#### WORK INSTRUCTIONS:
Rewrite the lines from the beginning through the line that contains "coord(406,660)", swapping "click action" for "tap action" and leaving everything else as it is. Omit the pictures.

— Start DATA IN THIS EXERCISE —

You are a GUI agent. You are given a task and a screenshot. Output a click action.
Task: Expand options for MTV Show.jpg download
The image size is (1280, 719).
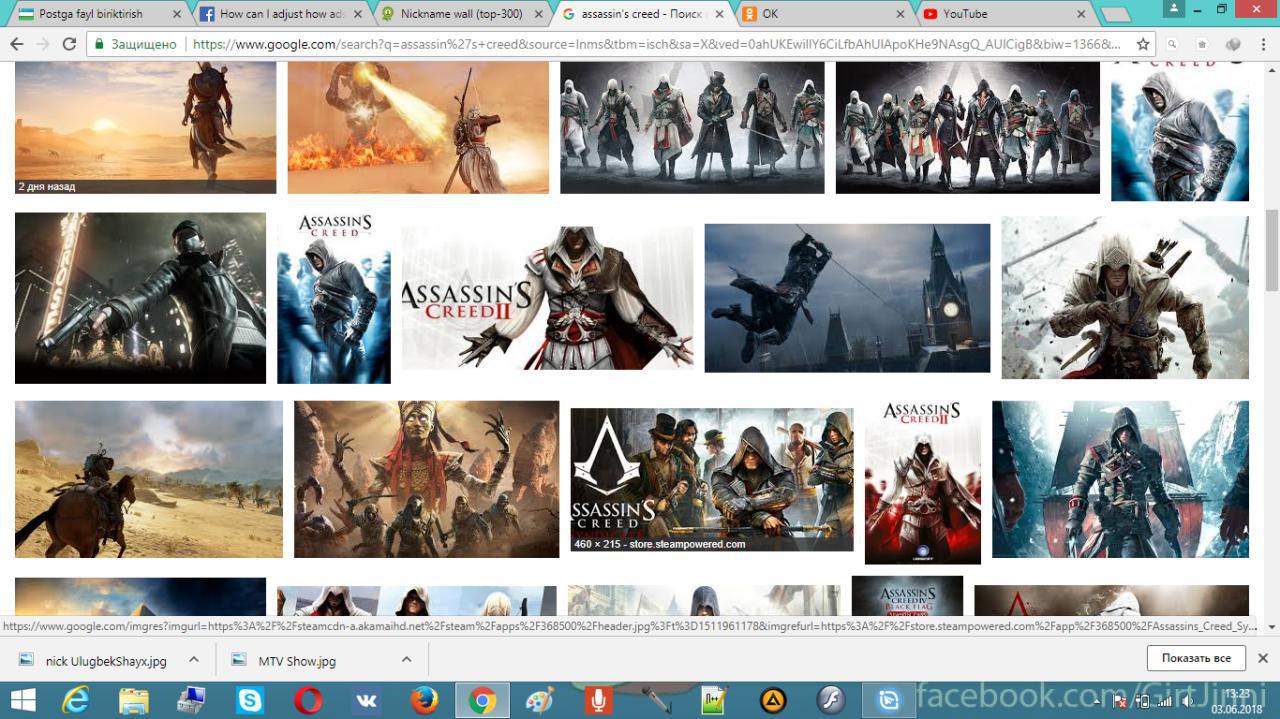coord(406,660)
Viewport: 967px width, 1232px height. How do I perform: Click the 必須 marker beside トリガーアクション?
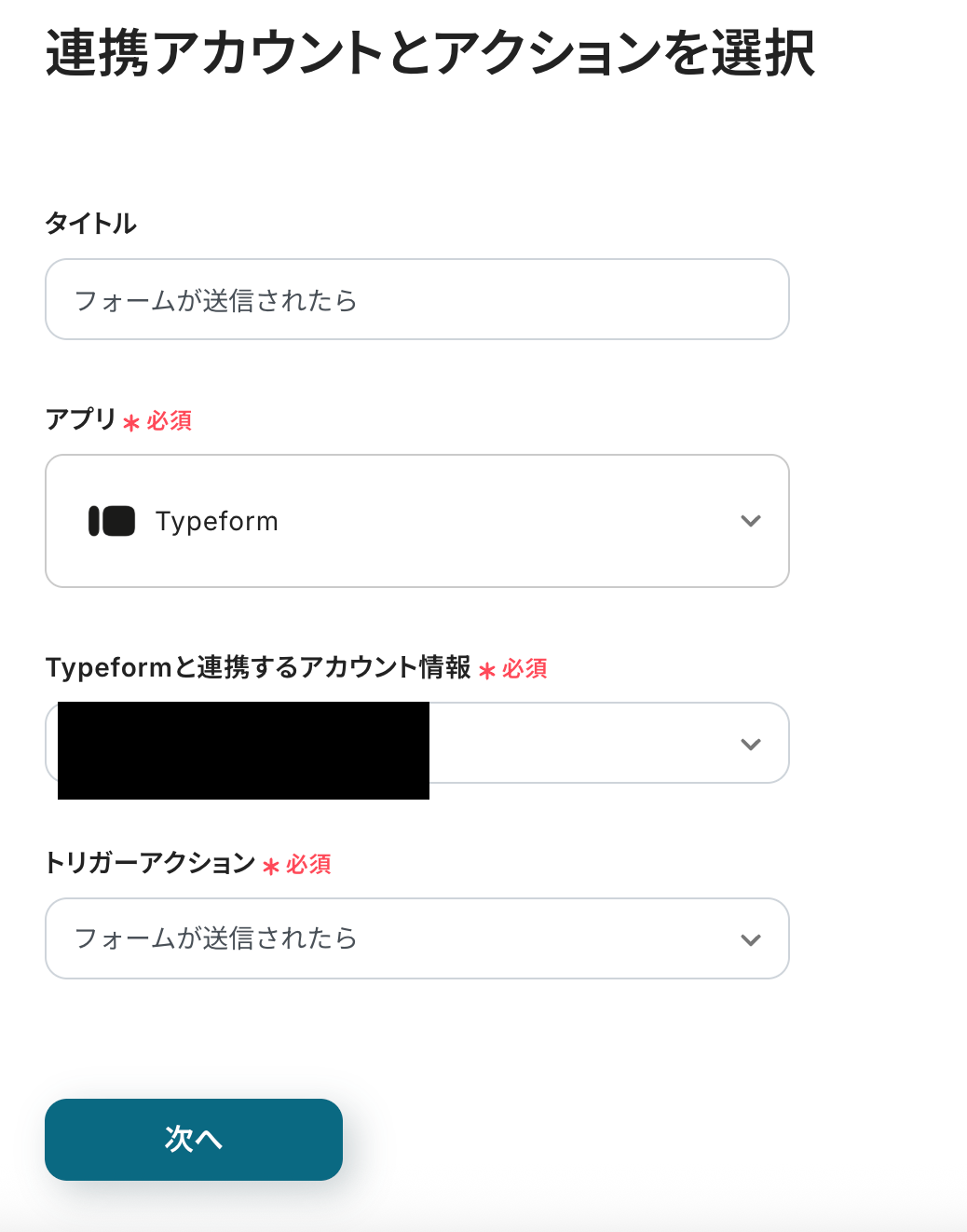308,865
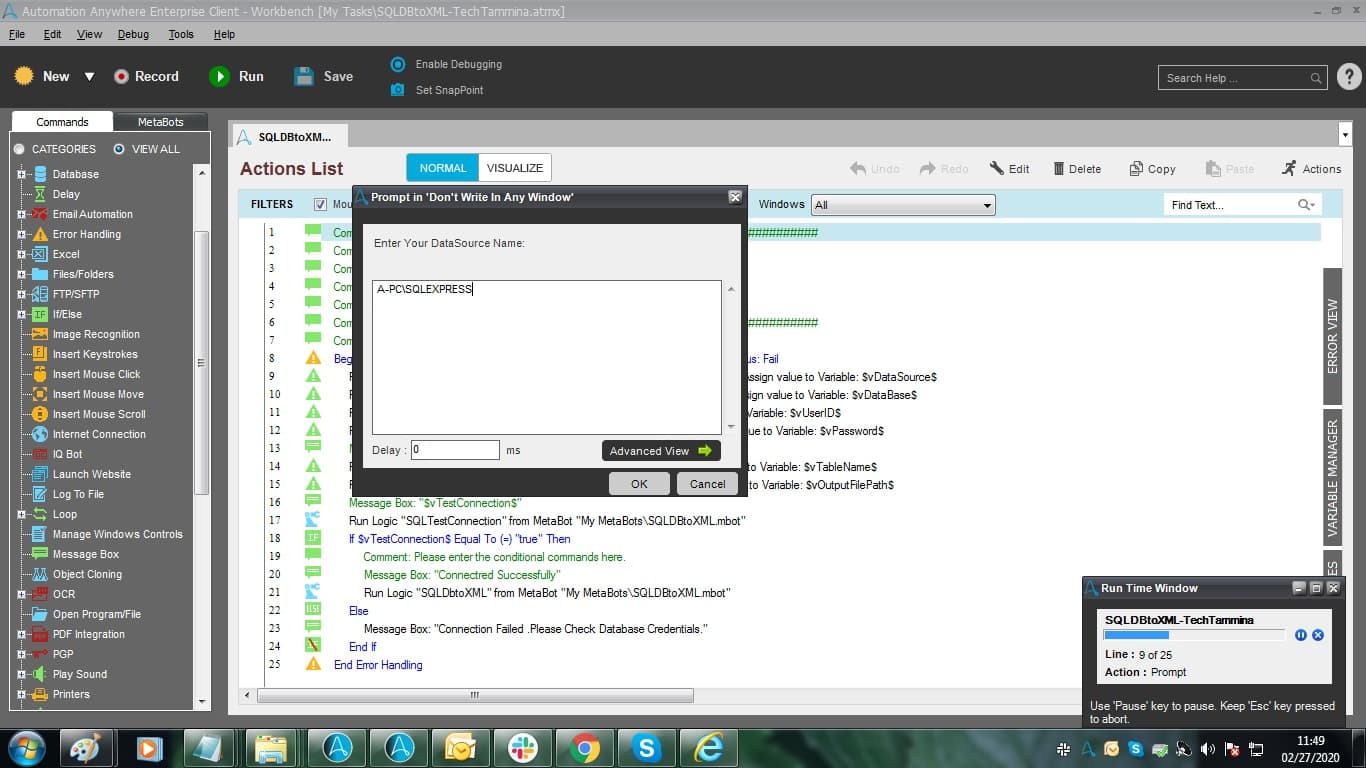Select the CATEGORIES radio button
The image size is (1366, 768).
pos(19,149)
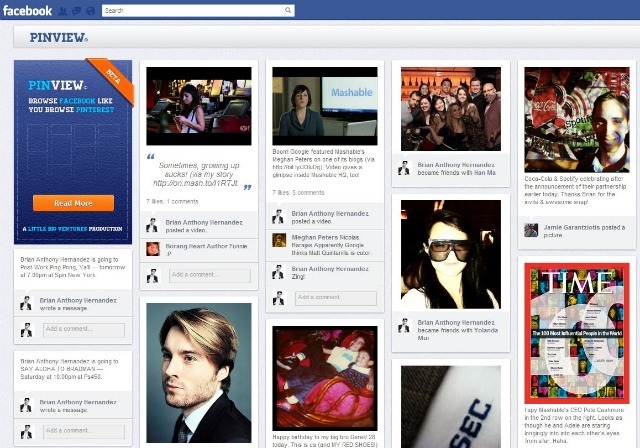Click Meghan Peters Nicolas commenter avatar
The height and width of the screenshot is (448, 640).
click(280, 241)
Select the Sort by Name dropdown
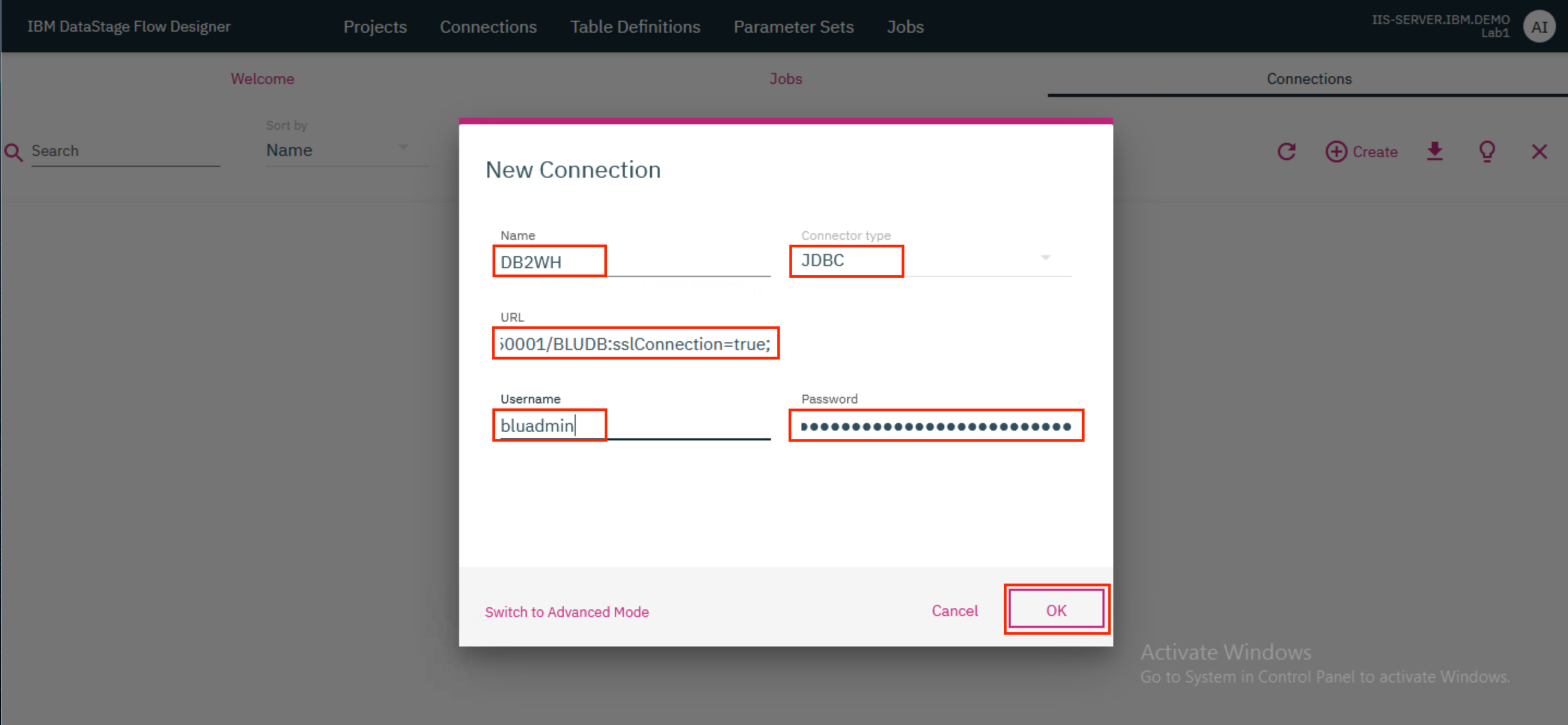 [x=335, y=150]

— End DATA IN THIS EXERCISE —

#### TASK OUTPUT:
You are a GUI agent. You are given a task and a screenshot. Output a tap action.
Task: Expand options for MTV Show.jpg download
The image size is (1280, 719).
coord(406,660)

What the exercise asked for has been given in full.